Allosteric inhibition of the tyrosine phosphatase SHP2 enhances the anti-tumor immunity of interferon α through induction of caspase-1-mediated pyroptosis in renal cancer.

Interferon alpha (IFNα) leads to therapeutic effects on various tumors, especially renal cell cancer (RCC), by directly protecting against tumors cell proliferation or indirectly inducing an anti-tumor immune response. However, new combination therapies are needed to enhance the efficacy of IFNα and reduce its adverse effects during long-term treatment. In this study, we found that the anti-proliferative effects of IFNα on RCC cells in vitro and in vivo were greater after the allosteric inhibition of SHP2 by SHP099 than after treatment with enzymatic inhibitors of SHP2. SHP099 increased IFNα-induced pro-caspase-1 expression in RCC cells, activated the NLRP3 inflammasome, and induced pyroptosis.

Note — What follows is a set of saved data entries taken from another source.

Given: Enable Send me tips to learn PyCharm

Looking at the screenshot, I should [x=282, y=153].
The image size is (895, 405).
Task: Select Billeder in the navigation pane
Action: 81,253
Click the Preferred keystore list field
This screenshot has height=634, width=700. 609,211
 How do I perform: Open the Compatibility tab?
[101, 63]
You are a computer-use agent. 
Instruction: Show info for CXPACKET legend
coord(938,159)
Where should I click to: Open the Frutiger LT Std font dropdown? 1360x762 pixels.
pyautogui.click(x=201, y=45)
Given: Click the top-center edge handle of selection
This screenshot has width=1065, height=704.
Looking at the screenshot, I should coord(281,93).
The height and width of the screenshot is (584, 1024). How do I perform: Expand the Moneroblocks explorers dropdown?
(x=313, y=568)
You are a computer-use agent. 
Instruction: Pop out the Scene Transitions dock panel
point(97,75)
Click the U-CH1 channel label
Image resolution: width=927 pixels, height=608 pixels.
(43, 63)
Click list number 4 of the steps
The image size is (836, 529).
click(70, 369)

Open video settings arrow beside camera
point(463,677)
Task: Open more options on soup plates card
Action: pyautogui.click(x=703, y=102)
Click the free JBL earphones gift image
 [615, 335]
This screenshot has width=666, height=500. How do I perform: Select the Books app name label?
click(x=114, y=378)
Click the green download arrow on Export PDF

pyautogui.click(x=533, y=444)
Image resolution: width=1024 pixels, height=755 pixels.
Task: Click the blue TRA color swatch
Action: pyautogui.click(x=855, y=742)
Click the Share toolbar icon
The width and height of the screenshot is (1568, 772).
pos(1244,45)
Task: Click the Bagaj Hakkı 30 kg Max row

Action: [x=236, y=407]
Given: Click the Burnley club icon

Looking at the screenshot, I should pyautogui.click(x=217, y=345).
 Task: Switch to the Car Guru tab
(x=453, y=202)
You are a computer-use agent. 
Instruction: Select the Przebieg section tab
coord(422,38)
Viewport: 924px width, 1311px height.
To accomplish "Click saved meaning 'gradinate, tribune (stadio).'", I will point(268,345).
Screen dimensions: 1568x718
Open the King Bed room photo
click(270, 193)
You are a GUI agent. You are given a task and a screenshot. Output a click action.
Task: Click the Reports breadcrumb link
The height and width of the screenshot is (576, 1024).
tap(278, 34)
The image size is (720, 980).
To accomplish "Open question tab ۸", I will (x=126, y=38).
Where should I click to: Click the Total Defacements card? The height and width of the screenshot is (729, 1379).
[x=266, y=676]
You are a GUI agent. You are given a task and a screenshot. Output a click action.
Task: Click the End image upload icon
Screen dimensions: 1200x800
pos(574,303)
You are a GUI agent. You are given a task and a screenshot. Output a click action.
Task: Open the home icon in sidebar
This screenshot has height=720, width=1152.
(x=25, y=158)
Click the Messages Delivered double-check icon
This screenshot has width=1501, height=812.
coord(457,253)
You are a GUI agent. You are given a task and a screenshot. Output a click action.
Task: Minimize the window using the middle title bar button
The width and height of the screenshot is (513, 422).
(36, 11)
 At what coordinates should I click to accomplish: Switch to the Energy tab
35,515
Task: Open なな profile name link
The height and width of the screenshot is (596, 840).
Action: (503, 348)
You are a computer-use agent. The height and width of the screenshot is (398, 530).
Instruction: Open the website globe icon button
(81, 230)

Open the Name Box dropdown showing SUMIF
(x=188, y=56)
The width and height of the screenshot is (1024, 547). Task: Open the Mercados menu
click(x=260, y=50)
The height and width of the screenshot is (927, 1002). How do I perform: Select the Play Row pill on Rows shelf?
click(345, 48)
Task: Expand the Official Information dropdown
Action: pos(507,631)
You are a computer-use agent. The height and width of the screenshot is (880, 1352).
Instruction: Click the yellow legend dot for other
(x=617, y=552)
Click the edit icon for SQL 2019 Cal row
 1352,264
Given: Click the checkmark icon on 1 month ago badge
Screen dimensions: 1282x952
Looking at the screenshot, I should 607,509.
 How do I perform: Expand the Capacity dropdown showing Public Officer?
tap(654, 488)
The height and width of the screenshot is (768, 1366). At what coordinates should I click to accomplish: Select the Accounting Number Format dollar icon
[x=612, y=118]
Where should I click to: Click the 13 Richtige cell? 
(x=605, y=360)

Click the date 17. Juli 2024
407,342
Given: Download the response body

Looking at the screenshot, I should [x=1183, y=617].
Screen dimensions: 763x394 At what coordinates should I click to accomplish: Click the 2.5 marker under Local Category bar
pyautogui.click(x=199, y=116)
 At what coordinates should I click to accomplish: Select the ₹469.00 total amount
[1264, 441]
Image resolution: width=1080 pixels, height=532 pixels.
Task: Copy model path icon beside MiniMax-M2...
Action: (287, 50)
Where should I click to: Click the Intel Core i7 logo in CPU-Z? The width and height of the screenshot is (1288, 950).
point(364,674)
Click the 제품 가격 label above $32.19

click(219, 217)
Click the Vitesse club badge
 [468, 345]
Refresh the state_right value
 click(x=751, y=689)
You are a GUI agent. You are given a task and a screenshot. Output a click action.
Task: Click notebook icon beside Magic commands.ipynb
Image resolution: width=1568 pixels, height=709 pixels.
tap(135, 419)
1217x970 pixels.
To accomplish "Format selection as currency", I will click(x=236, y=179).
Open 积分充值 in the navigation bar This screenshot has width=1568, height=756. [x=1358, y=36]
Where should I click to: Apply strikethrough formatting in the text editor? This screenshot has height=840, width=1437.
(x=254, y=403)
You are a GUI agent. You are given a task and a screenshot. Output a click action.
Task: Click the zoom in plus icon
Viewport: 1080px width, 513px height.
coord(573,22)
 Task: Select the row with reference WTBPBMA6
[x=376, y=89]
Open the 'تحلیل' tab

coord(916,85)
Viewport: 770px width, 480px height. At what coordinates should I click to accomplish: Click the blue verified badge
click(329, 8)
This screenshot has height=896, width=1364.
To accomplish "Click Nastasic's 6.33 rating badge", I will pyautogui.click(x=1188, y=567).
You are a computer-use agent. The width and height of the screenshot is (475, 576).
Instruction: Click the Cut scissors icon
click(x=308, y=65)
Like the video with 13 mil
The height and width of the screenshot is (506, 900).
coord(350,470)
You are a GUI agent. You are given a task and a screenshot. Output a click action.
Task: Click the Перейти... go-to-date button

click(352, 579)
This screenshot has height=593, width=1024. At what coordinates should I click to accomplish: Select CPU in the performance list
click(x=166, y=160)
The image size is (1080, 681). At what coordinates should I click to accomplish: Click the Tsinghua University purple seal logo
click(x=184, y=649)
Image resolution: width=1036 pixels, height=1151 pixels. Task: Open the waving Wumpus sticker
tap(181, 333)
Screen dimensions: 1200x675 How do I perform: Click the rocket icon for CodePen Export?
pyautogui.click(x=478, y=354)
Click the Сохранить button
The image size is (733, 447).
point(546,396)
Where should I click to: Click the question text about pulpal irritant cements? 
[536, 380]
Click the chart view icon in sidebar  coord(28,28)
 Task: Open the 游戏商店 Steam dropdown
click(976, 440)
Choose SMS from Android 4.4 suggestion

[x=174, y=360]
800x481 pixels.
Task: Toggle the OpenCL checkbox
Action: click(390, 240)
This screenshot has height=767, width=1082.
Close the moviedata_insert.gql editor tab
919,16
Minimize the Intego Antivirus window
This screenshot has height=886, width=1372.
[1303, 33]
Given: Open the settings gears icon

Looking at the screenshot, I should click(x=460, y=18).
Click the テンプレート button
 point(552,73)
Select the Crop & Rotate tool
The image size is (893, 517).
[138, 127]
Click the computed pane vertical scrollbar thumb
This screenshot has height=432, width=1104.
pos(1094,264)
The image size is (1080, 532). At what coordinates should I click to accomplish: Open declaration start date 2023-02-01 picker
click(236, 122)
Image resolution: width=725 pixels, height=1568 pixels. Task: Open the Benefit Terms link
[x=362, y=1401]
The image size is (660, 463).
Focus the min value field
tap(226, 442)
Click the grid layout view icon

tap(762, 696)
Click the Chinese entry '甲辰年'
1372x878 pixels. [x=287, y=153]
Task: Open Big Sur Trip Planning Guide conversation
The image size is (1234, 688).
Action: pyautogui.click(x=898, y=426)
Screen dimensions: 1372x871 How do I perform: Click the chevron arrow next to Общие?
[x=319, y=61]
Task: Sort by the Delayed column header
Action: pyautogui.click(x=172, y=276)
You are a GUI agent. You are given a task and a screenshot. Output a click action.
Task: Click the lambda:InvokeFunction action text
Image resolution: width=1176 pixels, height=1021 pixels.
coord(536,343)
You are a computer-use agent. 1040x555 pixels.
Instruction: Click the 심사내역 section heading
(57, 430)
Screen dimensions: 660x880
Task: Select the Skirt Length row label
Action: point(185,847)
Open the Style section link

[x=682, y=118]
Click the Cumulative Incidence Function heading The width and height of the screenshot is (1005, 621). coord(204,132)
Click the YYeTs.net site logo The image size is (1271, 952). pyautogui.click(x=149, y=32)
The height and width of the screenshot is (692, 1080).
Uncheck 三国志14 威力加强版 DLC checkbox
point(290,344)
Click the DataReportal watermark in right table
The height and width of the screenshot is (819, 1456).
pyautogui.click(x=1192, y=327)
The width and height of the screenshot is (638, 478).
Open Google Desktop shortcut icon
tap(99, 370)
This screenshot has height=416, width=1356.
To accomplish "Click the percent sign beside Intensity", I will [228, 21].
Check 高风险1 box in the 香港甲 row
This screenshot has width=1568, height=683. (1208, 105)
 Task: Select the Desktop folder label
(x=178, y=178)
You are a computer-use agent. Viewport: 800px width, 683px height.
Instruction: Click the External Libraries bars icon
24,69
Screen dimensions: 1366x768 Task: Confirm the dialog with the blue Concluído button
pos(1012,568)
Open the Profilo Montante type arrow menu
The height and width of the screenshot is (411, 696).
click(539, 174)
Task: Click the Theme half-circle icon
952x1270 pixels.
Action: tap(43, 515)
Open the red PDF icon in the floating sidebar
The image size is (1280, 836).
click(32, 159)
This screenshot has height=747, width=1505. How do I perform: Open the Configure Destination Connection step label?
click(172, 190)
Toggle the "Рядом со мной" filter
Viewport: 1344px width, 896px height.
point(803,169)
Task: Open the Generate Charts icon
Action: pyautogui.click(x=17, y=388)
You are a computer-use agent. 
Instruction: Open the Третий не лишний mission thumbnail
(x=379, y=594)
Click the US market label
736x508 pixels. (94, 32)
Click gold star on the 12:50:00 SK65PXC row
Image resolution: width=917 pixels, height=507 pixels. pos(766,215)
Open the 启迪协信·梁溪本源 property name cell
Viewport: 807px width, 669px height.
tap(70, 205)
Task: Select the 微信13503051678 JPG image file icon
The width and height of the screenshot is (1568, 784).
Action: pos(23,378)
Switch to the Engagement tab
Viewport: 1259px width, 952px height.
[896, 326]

Mechanistically, SHP099 not only increased the expression of NLRP3 inflammasome components via the NF-κB signaling pathway, but also further activated the NLRP3 inflammasome by regulating mitochondrial homeostasis through ANT1-mediated reactive oxygen species modulation. Allosteric inhibition of SHP2 by SHP099 also potently enhanced the anti-tumor immunity induced by IFNα by modulating T cell proliferation and infiltration in vitro and in vivo. These results reveal the new function of SHP2 in NLRP3 inflammasome activation and pyroptosis in RCC and provide a basis for further investigating the combination of allosteric SHP2 inhibitors with IFNα in cancer immunotherapy.